I was surprised when my pediatrician prescribed the blood test for celiac disease and even more surprised when it came back positive. Shortly thereafter, an internal biopsy proved there was inflammation in my small intestine caused by gluten, and the doctors confirmed that I did, in fact, have celiac disease.
Now I am 15½ years old and have been living with celiac disease for 4 years.
Frequently I get asked, “What is gluten?” Gluten is a protein inside wheat kernels. The proteins are long strands of amino acids that are very strong. Two major proteins that make up amino acids are called gliadin and glutenins. The gliadin gives the gluten protein its plasticity. The glutenins link up with each other to form super long, spring like chains. This is why gluten-filled foods are light and fluffy.
But even more frequently, I get asked, “What is celiac disease?” Gluten gives me a mild stomach ache and makes the cilia (the little “fingers”) in the lining of my stomach unable to grab all the nutrients. If I did not eat a gluten-free diet, I would become more susceptible to certain cancers, autoimmune diseases and even infertility. Even though you “can’t see my disease,” it has very serious implications. I am thankful for my inquisitive doctor who helped diagnose me before my symptoms got worse.
Being diagnosed with celiac disease is the worst and best thing that’s ever happened to me. It’s challenging because when I visit friends or go to parties, I usually have to bring my own food and explain to people why I can’t eat certain foods. But, I’m lucky to have many understanding friends and family members who have gone above and beyond to prepare special foods for me and never make me feel left out. The times when I have to politely sit out during the meal are very rare.
I’ve also begun to experience food through a different point of view. Though not all gluten-free food is great, there are many foods that are amazing. My mom’s gluten-free chocolate chip cookies, my cousin’s homemade Italian meatballs and Snyder’s-brand gluten-free pretzels are a few. I’ve also become more adventurous in my food choices (Who knew clams and mussels could be so good?). I love to meet others with celiac disease because we form an automatic bond. We share recipes, favorite gluten-free brands, and great gluten-free restaurants (ask me about the Happy Tart in Falls Church, Virginia).

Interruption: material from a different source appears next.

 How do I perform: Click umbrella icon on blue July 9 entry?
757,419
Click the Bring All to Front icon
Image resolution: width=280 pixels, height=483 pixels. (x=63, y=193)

Celiac disease has made me understand that many people suffer from diseases and ailments that you can’t always see but are still very serious. I’ve learned to be more accepting of people, because they might be affected by a disease or allergy that you can’t outwardly recognize. Celiac disease will affect me for the rest of my life and I’m ok with that. Yes, there are still people who have no idea what it is, but I jump at the chance to teach others about it!
Cassidy Urbancic is a sophomore at Washington-Liberty High School in Arlington, Virginia. When she is not educating people about celiac disease, she enjoys singing in the chorus, playing lacrosse and all-things Broadway! Cassidy recommends the Celiac Disease Foundation and Gluten-Free Living magazine as good sources of information about the disease and how to follow a gluten-free diet.
Thank you, Cassidy, for sharing your inspiring story with our readers.